* **What to work on**:
[A] Reproduce a passage from the article about Dr Megan Wild below: begin at the words "Dr Megan Wild" and stop after "circle of life.".
[B] Take the article about Dr Megan Wild further, picking up after its last sentence.
═════ Document text
Hers is not only a familiar face at Murray Bridge's busiest clinic - it has also been one of the first faces seen by more than 50 babies born at the local hospital.
Dr Megan Wild is the latest in a long line of young doctors to have studied general practice and obstetrics at Bridge Clinic, the only clinic in country South Australia to offer training in both.
Since early 2018 she has delivered babies; cared for patients at all stages of their health journeys, from pre-conception to end of life; responded to emergencies; and assisted visiting surgeons.
That work recently earned her a nomination for two state Young Achiever Awards, in rural health and regional service.
Why the focus on obstetrics?
"You get two patients, a mum and a baby, and it's a beautiful longitudinal thing - you see the mums before their pregnancy, go through their pregnancy and help deliver the baby," she said.
"It's nice to see the circle of life.
"It has got the medical aspect, surgical aspects, but it's also very holistic care that continues the human race."
══════════
═════ Material shown
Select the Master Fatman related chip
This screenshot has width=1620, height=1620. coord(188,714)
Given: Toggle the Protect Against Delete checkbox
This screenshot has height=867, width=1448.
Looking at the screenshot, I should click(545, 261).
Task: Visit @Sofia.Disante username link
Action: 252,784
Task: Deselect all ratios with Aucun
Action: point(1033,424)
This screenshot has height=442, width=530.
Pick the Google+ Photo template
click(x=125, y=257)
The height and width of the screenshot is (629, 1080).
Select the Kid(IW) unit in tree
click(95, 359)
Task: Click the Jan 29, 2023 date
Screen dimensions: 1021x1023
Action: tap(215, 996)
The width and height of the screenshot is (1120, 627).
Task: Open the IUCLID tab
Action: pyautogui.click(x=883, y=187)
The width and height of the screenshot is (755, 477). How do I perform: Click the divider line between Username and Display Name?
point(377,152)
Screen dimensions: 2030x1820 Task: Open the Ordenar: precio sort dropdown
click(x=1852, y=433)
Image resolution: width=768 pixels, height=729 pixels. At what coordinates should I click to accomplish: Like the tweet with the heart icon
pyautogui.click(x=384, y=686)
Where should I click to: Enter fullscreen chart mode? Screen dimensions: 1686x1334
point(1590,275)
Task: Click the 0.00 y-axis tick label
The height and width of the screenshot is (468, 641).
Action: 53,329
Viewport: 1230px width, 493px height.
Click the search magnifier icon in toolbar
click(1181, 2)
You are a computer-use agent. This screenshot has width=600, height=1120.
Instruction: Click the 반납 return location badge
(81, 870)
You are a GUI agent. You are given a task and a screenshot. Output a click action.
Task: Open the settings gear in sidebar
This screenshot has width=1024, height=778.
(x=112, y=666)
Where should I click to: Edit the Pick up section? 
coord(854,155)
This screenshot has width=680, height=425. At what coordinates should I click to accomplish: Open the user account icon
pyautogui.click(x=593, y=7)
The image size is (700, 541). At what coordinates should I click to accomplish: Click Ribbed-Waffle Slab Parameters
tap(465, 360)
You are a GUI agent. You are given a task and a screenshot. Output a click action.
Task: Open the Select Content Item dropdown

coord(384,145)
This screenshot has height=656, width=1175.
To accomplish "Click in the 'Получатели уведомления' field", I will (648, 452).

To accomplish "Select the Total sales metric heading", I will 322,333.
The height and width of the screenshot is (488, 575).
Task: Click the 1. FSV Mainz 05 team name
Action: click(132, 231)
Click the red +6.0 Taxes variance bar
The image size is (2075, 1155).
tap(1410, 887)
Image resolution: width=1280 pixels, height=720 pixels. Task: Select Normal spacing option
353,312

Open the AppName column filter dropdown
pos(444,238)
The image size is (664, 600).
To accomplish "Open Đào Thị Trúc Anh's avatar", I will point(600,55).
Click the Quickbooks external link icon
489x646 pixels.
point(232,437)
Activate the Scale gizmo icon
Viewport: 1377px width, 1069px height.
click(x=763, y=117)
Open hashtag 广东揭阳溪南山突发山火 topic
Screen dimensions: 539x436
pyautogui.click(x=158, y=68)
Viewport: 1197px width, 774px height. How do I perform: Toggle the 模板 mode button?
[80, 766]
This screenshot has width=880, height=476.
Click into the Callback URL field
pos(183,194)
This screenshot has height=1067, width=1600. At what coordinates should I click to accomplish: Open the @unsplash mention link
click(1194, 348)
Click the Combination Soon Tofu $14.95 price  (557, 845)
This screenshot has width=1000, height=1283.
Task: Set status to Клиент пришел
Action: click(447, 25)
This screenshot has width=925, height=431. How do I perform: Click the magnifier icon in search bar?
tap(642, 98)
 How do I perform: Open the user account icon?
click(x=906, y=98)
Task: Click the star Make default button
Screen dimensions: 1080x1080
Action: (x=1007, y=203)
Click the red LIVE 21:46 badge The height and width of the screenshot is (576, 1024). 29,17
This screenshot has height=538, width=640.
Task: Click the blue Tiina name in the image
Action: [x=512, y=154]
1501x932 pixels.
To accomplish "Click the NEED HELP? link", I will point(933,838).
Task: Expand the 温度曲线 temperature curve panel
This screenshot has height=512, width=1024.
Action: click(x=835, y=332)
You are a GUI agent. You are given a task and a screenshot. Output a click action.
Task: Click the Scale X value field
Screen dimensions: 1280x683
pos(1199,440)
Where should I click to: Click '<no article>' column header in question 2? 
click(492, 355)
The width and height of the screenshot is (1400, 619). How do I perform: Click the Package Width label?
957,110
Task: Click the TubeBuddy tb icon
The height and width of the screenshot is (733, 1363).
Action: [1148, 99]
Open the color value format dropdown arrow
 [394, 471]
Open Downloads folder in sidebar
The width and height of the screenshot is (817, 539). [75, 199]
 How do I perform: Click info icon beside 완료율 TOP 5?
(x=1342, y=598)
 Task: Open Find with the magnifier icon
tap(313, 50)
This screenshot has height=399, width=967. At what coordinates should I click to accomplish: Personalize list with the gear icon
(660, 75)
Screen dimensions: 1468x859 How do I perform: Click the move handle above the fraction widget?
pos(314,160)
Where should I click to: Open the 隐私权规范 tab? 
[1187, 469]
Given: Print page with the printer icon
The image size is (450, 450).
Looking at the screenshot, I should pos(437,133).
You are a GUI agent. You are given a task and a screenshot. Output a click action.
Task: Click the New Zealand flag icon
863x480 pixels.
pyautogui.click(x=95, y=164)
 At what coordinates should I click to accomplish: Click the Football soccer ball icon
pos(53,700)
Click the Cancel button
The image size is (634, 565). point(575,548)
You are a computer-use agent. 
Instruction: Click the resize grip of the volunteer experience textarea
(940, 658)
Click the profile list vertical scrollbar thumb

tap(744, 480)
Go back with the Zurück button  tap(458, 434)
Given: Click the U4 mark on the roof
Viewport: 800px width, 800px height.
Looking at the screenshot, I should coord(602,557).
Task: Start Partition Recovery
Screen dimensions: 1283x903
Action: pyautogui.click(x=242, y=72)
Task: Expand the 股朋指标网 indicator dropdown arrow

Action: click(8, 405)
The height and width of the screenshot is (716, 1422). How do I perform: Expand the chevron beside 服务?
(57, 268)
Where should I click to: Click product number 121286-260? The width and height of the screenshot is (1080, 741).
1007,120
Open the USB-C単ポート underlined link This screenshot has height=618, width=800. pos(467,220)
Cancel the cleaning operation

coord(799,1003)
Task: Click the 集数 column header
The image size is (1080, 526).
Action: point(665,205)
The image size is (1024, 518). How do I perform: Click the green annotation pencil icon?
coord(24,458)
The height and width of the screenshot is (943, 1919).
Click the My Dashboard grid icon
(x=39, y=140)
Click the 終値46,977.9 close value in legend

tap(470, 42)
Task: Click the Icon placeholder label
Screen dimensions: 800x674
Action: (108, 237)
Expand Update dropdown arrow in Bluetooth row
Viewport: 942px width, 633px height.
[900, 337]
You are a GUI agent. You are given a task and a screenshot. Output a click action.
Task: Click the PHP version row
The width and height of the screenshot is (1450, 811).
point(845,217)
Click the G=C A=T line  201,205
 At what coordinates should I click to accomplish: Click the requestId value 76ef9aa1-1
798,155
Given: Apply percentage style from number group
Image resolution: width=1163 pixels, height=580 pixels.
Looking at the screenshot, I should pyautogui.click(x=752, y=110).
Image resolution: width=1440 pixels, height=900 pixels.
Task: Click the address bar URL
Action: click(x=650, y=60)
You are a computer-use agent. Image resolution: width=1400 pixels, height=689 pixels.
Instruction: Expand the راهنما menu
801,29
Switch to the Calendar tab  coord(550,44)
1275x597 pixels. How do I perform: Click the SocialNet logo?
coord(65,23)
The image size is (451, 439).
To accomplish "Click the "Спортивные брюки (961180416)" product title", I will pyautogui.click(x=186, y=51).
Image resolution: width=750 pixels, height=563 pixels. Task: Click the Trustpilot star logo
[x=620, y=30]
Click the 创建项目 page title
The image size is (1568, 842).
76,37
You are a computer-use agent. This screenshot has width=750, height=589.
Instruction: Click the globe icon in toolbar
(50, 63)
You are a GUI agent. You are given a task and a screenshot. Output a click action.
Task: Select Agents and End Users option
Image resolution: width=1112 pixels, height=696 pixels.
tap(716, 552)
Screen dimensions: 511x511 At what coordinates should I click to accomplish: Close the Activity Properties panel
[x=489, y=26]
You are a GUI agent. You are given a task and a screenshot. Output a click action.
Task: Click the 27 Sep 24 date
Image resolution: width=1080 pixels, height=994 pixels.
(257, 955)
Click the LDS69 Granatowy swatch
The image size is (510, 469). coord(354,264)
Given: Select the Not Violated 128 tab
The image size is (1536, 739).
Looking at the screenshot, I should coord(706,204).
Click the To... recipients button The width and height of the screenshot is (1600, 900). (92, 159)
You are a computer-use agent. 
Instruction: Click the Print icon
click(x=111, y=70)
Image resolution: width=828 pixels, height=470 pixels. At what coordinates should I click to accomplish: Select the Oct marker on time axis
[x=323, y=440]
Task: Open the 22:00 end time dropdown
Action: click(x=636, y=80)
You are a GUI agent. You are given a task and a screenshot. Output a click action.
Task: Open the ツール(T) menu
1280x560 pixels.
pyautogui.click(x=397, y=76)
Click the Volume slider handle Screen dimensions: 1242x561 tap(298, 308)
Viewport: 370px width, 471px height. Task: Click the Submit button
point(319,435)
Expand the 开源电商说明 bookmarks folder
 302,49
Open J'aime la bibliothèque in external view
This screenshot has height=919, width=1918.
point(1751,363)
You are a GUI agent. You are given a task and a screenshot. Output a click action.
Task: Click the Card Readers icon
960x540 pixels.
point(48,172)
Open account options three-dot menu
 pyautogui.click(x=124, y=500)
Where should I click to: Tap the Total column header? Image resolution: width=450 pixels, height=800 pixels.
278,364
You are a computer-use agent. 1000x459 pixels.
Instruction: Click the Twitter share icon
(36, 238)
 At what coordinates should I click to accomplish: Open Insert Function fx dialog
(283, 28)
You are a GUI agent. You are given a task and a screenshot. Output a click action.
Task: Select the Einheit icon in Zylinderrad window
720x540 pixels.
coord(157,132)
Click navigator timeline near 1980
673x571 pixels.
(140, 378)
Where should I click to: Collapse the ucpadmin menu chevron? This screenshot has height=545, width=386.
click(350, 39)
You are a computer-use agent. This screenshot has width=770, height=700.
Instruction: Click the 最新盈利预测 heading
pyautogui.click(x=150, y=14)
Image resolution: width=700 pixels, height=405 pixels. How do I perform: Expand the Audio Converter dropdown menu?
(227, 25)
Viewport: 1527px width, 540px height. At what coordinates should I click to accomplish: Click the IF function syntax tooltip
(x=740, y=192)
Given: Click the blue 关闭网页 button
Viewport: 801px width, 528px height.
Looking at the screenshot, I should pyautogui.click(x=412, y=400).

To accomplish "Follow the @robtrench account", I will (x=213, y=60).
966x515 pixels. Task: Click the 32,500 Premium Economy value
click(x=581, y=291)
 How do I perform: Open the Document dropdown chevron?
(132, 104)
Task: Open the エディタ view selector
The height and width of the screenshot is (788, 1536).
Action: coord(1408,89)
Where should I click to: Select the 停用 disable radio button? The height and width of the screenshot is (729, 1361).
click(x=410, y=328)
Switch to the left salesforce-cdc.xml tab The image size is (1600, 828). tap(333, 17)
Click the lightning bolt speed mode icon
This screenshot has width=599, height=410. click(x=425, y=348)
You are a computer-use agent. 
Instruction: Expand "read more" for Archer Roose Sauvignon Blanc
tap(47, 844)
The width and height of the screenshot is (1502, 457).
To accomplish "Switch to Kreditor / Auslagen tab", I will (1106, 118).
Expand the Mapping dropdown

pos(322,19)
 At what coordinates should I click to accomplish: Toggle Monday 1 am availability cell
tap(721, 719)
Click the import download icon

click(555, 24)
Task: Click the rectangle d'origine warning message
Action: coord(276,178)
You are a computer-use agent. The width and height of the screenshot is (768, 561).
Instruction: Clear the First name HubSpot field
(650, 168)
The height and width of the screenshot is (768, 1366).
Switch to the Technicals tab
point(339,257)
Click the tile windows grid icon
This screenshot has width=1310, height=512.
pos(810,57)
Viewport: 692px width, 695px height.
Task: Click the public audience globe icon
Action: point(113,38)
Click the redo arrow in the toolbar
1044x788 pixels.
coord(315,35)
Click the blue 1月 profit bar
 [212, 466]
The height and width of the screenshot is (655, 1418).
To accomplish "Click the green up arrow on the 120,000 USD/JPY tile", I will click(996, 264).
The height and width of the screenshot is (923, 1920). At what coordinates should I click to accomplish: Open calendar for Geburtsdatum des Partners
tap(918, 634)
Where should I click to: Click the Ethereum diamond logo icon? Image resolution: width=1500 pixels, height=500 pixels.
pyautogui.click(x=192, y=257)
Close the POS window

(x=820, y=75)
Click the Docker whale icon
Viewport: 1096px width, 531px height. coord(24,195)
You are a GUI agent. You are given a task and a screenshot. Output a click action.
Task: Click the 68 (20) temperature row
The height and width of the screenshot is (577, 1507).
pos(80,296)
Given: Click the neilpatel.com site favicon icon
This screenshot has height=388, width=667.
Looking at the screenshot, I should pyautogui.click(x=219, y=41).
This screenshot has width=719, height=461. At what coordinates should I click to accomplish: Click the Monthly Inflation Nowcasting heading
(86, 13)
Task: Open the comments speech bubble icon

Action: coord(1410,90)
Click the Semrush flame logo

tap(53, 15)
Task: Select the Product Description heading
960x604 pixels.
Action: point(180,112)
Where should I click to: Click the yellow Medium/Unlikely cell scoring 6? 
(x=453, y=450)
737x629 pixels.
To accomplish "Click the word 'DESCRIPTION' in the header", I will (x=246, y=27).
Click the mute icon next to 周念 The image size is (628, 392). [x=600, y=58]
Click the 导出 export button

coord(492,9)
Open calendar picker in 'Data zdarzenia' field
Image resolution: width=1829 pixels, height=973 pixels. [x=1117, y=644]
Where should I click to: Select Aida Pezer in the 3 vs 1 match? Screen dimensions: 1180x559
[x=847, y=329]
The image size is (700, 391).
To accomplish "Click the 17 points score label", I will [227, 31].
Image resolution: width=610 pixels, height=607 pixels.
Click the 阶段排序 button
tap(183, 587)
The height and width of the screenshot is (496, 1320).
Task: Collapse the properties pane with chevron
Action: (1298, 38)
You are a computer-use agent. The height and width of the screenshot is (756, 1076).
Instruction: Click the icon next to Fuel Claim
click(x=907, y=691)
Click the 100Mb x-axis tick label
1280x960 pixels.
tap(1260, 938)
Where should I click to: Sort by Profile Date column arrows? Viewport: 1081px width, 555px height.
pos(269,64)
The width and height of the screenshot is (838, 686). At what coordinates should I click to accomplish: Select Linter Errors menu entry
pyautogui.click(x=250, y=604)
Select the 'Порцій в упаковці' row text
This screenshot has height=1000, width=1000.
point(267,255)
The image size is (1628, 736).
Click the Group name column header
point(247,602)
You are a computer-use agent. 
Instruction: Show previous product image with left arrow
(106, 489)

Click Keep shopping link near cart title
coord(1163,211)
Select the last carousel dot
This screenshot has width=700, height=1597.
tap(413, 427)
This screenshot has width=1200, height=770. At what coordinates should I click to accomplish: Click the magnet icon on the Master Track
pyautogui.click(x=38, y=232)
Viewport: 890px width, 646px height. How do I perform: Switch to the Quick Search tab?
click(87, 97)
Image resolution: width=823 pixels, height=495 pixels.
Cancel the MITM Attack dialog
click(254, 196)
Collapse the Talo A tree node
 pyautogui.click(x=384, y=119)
══════════
* **Expected outputs**:
[A]
Dr Megan Wild is the latest in a long line of young doctors to have studied general practice and obstetrics at Bridge Clinic, the only clinic in country South Australia to offer training in both.
Since early 2018 she has delivered babies; cared for patients at all stages of their health journeys, from pre-conception to end of life; responded to emergencies; and assisted visiting surgeons.
That work recently earned her a nomination for two state Young Achiever Awards, in rural health and regional service.
Why the focus on obstetrics?
"You get two patients, a mum and a baby, and it's a beautiful longitudinal thing - you see the mums before their pregnancy, go through their pregnancy and help deliver the baby," she said.
"It's nice to see the circle of life.

[B]
She thanked her mentor, Dr Martin Altmann, her GP colleagues, and the midwives, nurses, admin and other staff at both the clinic and the hospital - a "fantastic" team without whom women would not be able to have their babies in Murray Bridge.
"The doctors and all the staff here contribute to us being able to safely deliver children within the community, which is really important to women financially and emotionally," she said.
Birthing units all over the country were at risk of closing, she said, and Murray Bridge was lucky to have one.
Though she was originally from Wilmington and has almost finished her studies, she said she planned to stick around for at least another year.
The awards will be judged on March 3 and finalists and winners announced on May 16.